If the hook exits non-zero, the run fails with `code: pre_run_hook_failed` and structured details
(exit code, stdout, stderr, signal). For stdio runs, the hook uses the same `--env` and `--cwd`
settings as the MCP server process.
```bash
--pre-run-hook "./scripts/reset-state.sh"
```
---
## Lint configuration
Tooltest loads lint configuration from `tooltest.toml`. It searches upward from the current working
directory to the git root; if found, that config is used. Otherwise it falls back to
`~/.config/tooltest.toml`, and if no file exists it uses the built-in defaults.
To emit the default config (including comments) run:
```bash
tooltest config default
```
Each lint entry has an `id`, `level` (`error`, `warning`, `disabled`), and optional parameters. For
example, to enable the max-tools lint:
```toml
[[lints]]
id = "max_tools"
level = "error"
[lints.params]
max = 200
```
---
## Tool enumeration (tooltest-core)
The `tooltest-core` crate exposes helper APIs for listing tools with schema validation.
```rust
use tooltest_core::{list_tools_http, HttpConfig, SchemaConfig};
# async fn run() {
let endpoint = HttpConfig::new("http://localhost:3000/mcp").expect("valid http config");
let tools = list_tools_http(
&endpoint,
&SchemaConfig::default(),
)
.await
.expect("list tools");
println!("found {} tools", tools.len());
# }
```
---
## External Rust test example
This is an example integration test in another crate that uses `tooltest-core` to exercise a hosted MCP HTTP endpoint.
```rust
use rmcp::transport::streamable_http_client::StreamableHttpClientTransportConfig;
use rmcp::transport::StreamableHttpClientTransport;
use tooltest_core::{SessionDriver, ToolInvocation};
#[tokio::test]
async fn calls_hosted_tool() {
let transport = StreamableHttpClientTransport::from_config(
StreamableHttpClientTransportConfig::with_uri("https://pymcp.app.lambdamechanic.com/kev/mcp"),
);
let driver = SessionDriver::connect_with_transport(transport)
.await
.expect("connect");
let invocation = ToolInvocation {
name: "some_tool".into(),
arguments: None,
};
let response = driver.call_tool(invocation).await.expect("call tool");
assert_eq!(response.is_error, Some(false));
}
```
---
## Agent-assisted “fix loop” prompt
Paste this into your coding agent (with repo access) and let it iterate until tooltest is clean.
```text
You have access to this repository and can run commands.
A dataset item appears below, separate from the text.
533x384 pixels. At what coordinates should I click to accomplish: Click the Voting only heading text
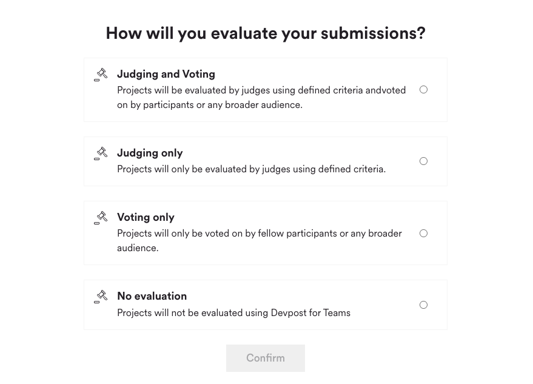click(x=146, y=217)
Goal: make the repository's MCP server(s) conform to the MCP spec as exercised by tooltest.
Figure out how to start the MCP server from this repo (stdio or streamable HTTP).
Select a small, related subset of tools intended to be used together. Default to testing at most 50 tools at a time, and strongly prefer a smaller group. Use `--tool-allowlist` (or `tool_allowlist` in MCP input) to enforce this.
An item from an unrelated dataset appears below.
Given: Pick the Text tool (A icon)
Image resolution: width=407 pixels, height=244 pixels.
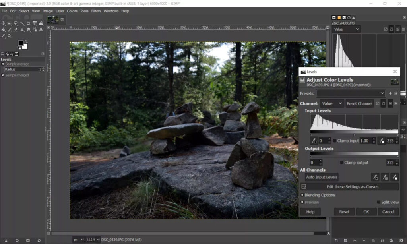Looking at the screenshot, I should tap(41, 29).

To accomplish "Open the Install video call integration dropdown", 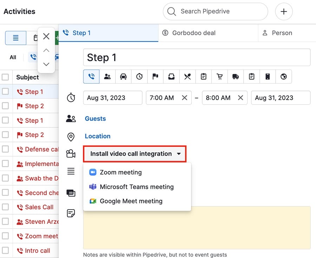I will pyautogui.click(x=135, y=154).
Run tooltest against it and fix failures until it exits 0.
If you see "state-machine generator failed to reach minimum sequence length", re-run with `--lenient-sourcing` or seed values in `--state-machine-config`.
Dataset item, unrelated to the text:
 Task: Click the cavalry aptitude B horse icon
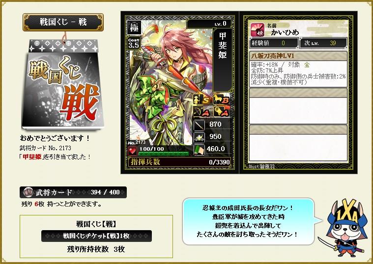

CLI usage (preferred when you can run commands):
- Use CLI-only flags for debugging, e.g. `--trace-all /tmp/tooltest-traces.jsonl`.
- Examples:
CLI stdio (allowlist example): tooltest stdio --command "<command that starts the repo's MCP server>" --tool-allowlist foo --tool-allowlist bar
CLI http (allowlist example): tooltest http --url "http://127.0.0.1:9000/mcp" --tool-allowlist foo --tool-allowlist bar
MCP tool usage (when you must call via MCP):
- Call the `tooltest` tool with the shared input schema.
- Only fields in the MCP input schema are accepted (CLI-only flags like `--json` and `--trace-all` are not supported).
- Example (allowlist):
{
"target": { "stdio": { "command": "<command that starts the repo's MCP server>" } },
"tool_allowlist": ["foo", "bar"]
}
Don't rename tools or change schemas unless required; prefer backward-compatible fixes.
Add/adjust tests if needed.
Return a short summary of what you changed and why, plus the final passing tooltest output snippet.
```
---
## Tips
- If you want deeper coverage, increase the number of generated cases / run modes (when available).
- If a failure is intermittent, keep the smallest reproduction from the report and turn it into a regression test.
- You can install the tooltest agent skill with `sk install lambdamechanic/tooltest tooltest-fix-loop`.